Qualité de Vie et Conditions de Travail
Un peu d'histoire...
L’historique de la QVT
C’est en 2013 que la France a eu droit à un premier ANI (Accord National Interprofessionnel) sur la « Qualité de Vie au Travail et l’égalité professionnelle ». La décennie précédente avait connu de douloureuses vagues de suicides chez Renault puis France Telecom. Avant cet ANI l’on parlait hélas plus souvent de Risques Psycho Sociaux que de qualité de vie. Il devenait important de chercher à protéger la QVT.
Plus récemment, un nouvel ANI a été signé en décembre 2020. Il parle pour la première fois de la « Qualité de Vie et Conditions de Travail » et sert de base à la nouvelle loi QVCT dont les premiers décrets entrent en application en 2022.
La loi QVCT
La nouvelle loi élargit largement la focale en cherchant à prendre en compte l’ensemble des conditions de travail (et pas seulement le poste de travail ou les régles de télétravail…). Elle préconise donc de porter une attention particulière sur différents points :
- les pratiques managériales
- le maintien durable dans l’emploi,
- la conduite des transformations de l’organisation,
- les relations inter personnelles,
- le partage de l’information au sein de l’entreprise,
- l’inclusion de tous les niveaux hiérarchiques . . .

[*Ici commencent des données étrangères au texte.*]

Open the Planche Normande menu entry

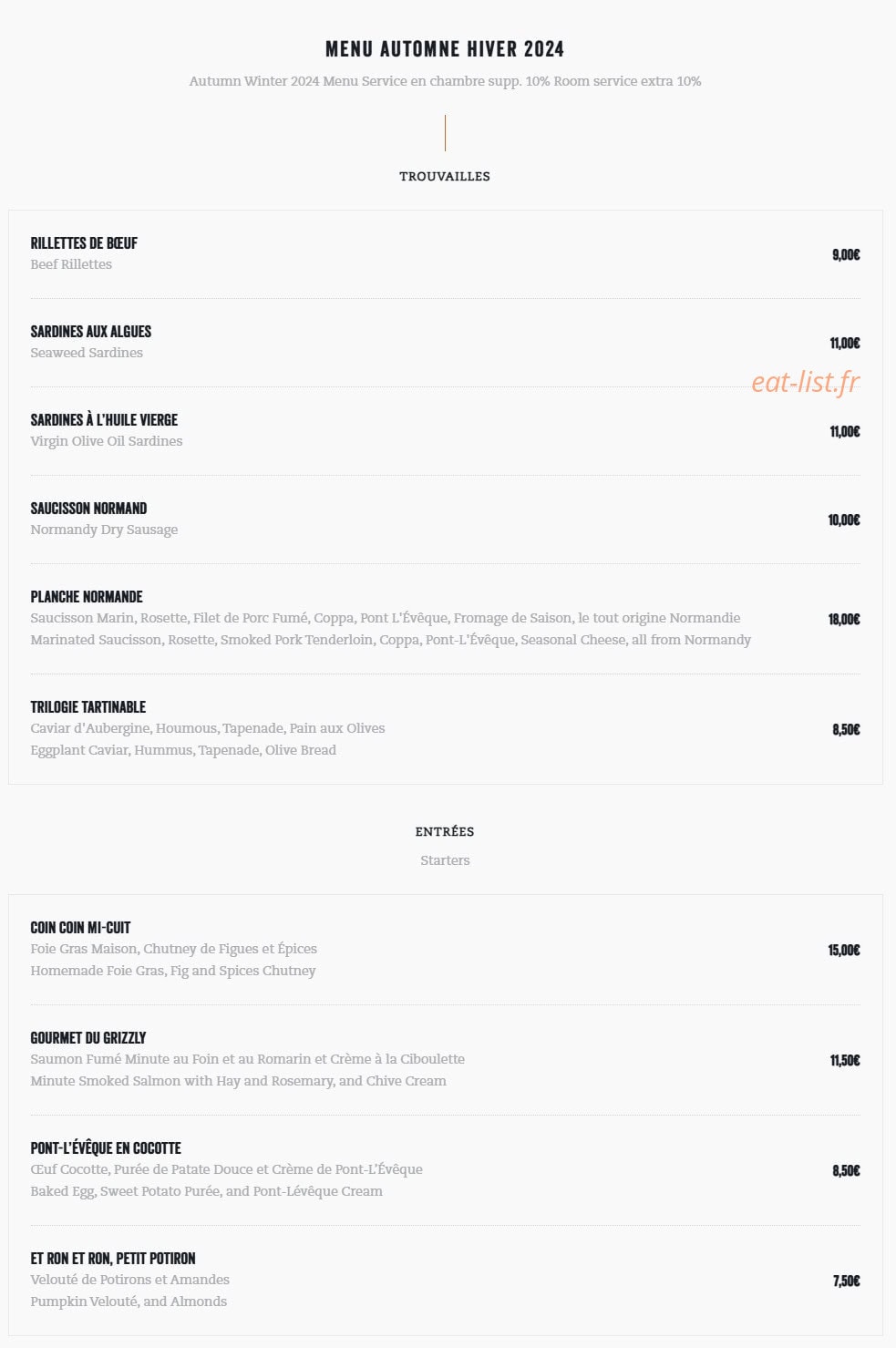87,597
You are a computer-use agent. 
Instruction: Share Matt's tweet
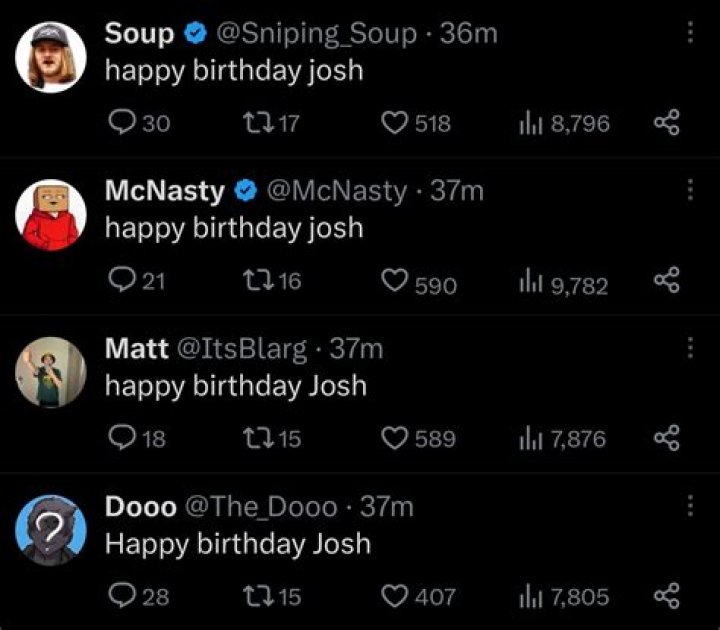coord(666,439)
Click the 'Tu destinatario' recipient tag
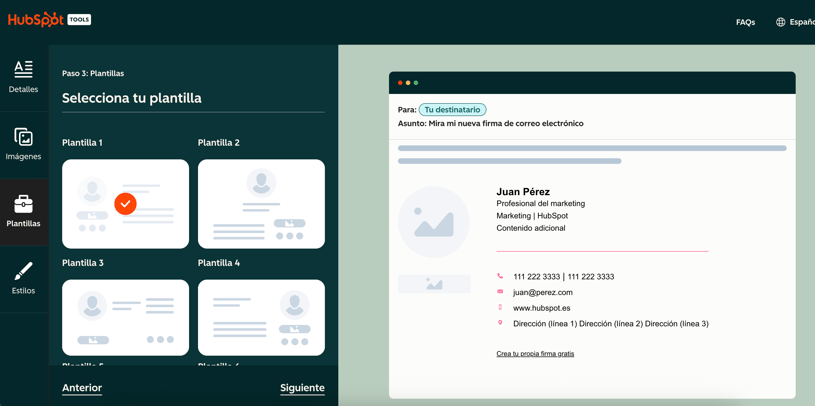Viewport: 815px width, 406px height. click(452, 110)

La loi QVCT rapproche ainsi la QVT de la RSE car plusieurs de ses nouvelles facettes sont directement reliées aux valeurs de la RSE : l’employabilité, l’inclusion… Et de toute façon, comment un dirigeant pourrait-il se targuer de faire de la RSE sans offrir une bonne qualité de vie au travail à ses collaborateurs ?

Evaluer
Cette nouvelle loi ouvre donc de nouveaux champs à l’attention des dirigeants et des responsables QVT. Mais comment la mettre en pratique et définir des priorités d’actions ? Il est important de commencer par une phase de diagnostic, pour évaluer la position de votre entité sur l’ensemble des facettes de cette nouvelle loi.
Un des outils vous permettant de réaliser une évaluation a été conçu sur un calendrier proche de la formalisation de l’ANI de 2020. En effet, pendant que les partenaires sociaux se réunissaient pour définir ce nouvel accord, un autre exercice d’intelligence collective a réuni une trentaine d’experts autour de la création d’un nouveau modèle d’évaluation du management. Cet outil proposé par LEDIAG couvre l’ensemble des points de la nouvelle loi avec une attention particulière aux pratiques digitales.